Set down, please, exactly the lines below that run from the line with "[Color mode] (931, 32)" to the line with "nvmath.bindings.cusparse.const_dn_mat_get_values (143, 310)", both lines included.

**The data**
=== Section Start ===

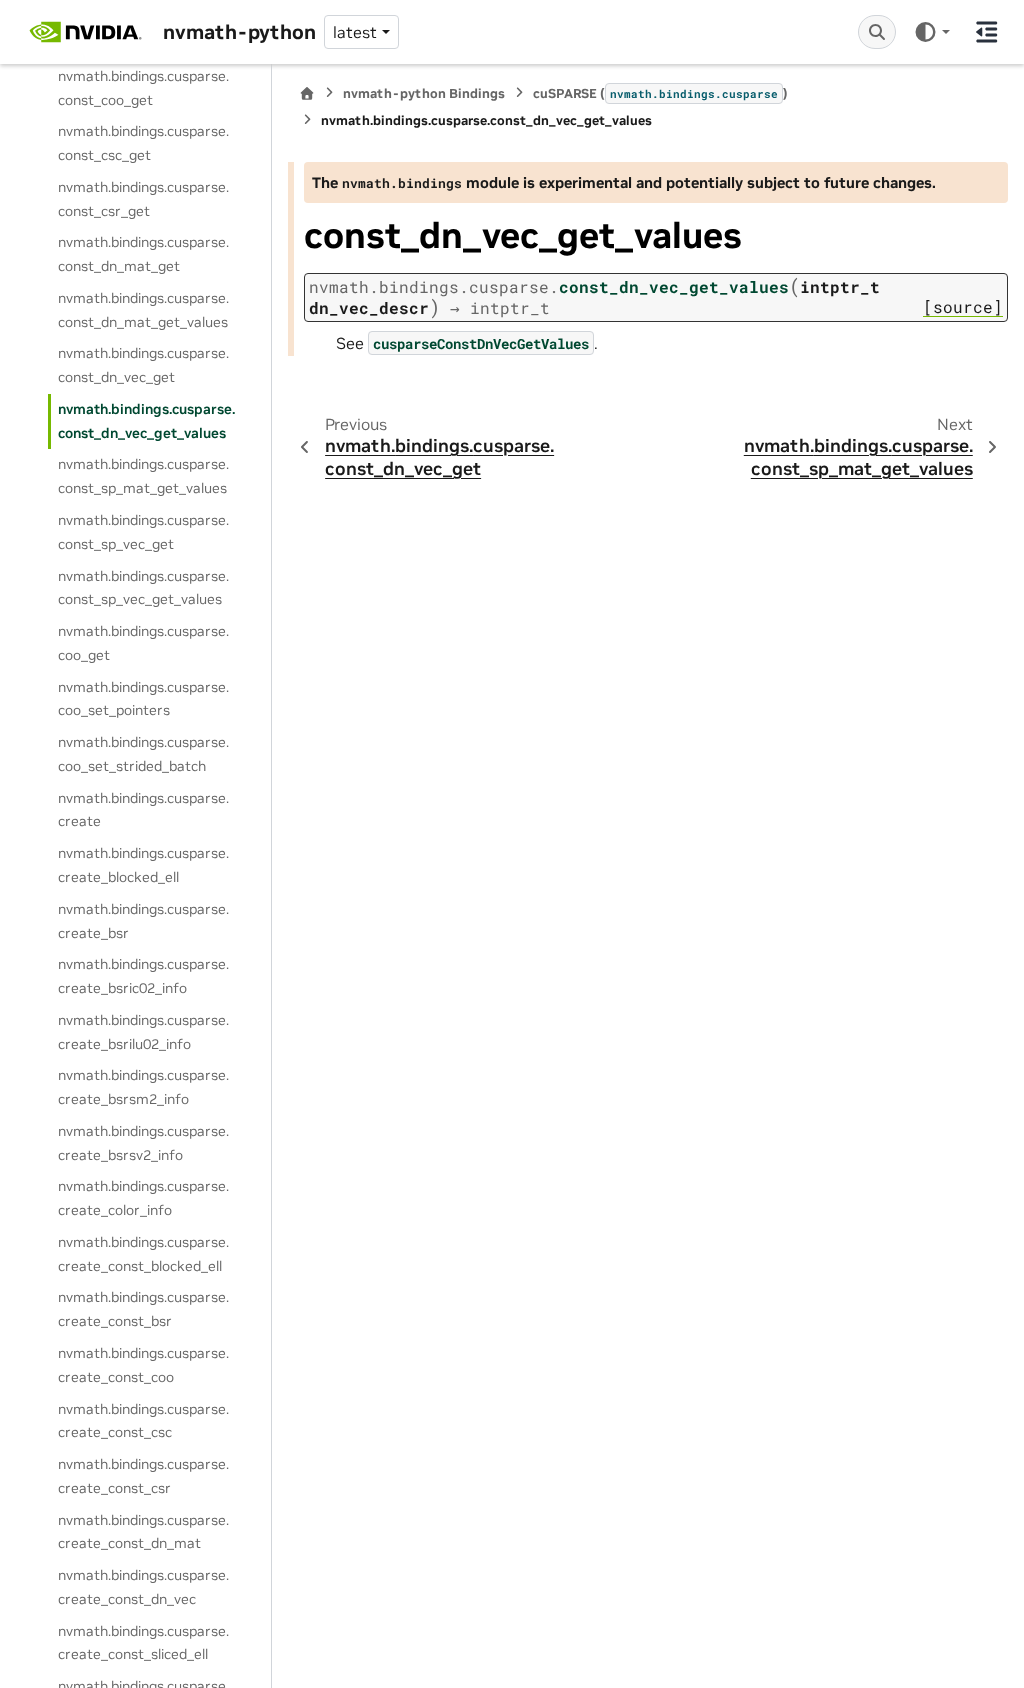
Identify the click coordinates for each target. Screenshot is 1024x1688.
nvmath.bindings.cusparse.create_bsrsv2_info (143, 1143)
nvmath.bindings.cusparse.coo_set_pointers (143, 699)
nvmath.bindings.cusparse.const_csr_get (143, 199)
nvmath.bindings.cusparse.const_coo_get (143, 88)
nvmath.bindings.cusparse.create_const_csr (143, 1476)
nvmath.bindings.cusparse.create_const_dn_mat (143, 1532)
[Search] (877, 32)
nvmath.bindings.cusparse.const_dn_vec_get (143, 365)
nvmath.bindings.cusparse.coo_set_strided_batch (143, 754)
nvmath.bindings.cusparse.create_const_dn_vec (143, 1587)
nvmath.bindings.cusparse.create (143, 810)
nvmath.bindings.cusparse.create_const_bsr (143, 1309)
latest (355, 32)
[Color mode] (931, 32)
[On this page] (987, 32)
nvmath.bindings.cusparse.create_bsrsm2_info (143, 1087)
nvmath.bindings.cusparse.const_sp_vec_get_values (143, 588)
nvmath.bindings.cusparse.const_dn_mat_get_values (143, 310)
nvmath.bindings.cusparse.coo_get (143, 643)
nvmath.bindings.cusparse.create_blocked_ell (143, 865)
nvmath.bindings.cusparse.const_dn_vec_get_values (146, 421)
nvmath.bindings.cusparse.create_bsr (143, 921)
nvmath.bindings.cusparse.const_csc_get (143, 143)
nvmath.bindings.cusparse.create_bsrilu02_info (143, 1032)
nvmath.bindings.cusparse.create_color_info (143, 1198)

=== Section End ===
=== Section Start ===

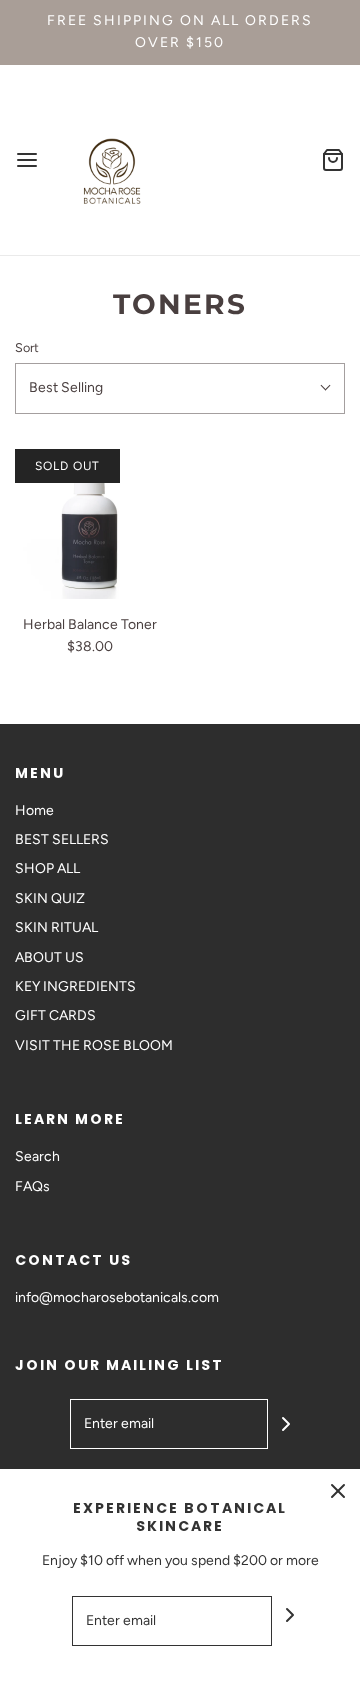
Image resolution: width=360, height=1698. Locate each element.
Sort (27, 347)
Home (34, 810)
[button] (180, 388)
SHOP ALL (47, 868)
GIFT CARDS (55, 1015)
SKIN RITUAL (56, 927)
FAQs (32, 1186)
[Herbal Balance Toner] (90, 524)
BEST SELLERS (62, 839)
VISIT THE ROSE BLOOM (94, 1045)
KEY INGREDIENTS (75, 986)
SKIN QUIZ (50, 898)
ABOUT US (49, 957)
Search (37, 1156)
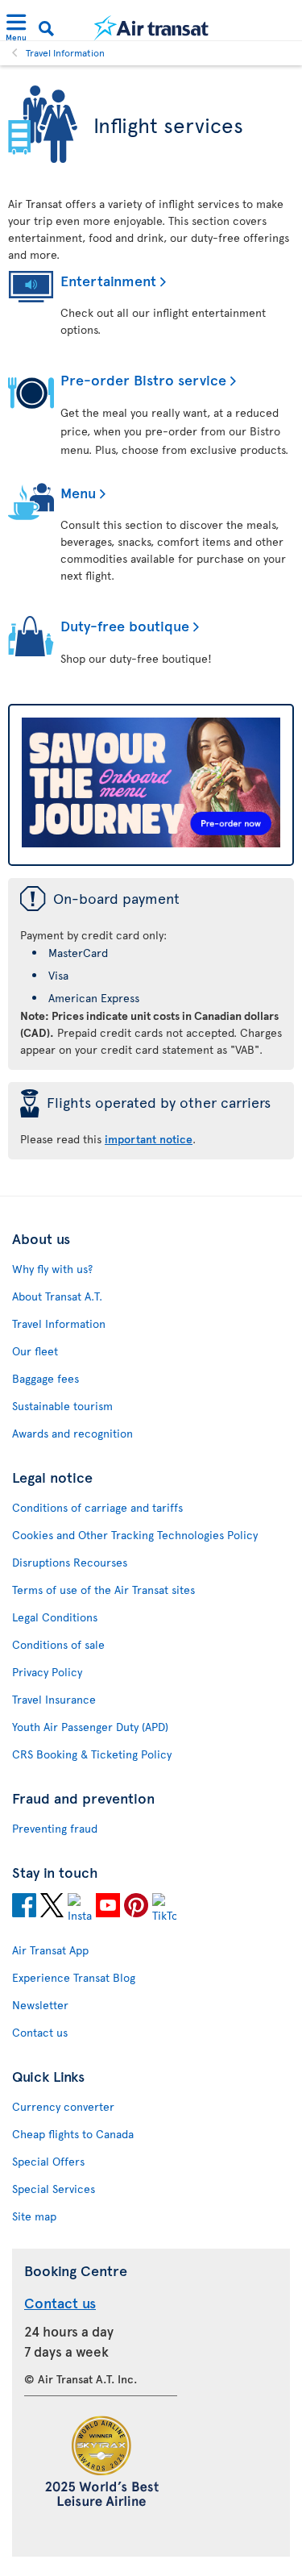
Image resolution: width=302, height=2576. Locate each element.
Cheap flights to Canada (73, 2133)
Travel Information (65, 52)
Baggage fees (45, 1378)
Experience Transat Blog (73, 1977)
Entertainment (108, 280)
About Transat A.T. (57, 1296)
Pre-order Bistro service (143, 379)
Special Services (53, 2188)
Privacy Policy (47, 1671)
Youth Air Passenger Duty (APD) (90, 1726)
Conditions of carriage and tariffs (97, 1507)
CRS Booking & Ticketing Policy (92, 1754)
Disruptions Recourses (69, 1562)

=== Section End ===

**Task result**
[Color mode] (931, 32)
[On this page] (987, 32)
nvmath.bindings.cusparse.create_bsrsm2_info (143, 1087)
nvmath.bindings.cusparse.const_sp_vec_get_values (143, 588)
nvmath.bindings.cusparse.const_dn_mat_get_values (143, 310)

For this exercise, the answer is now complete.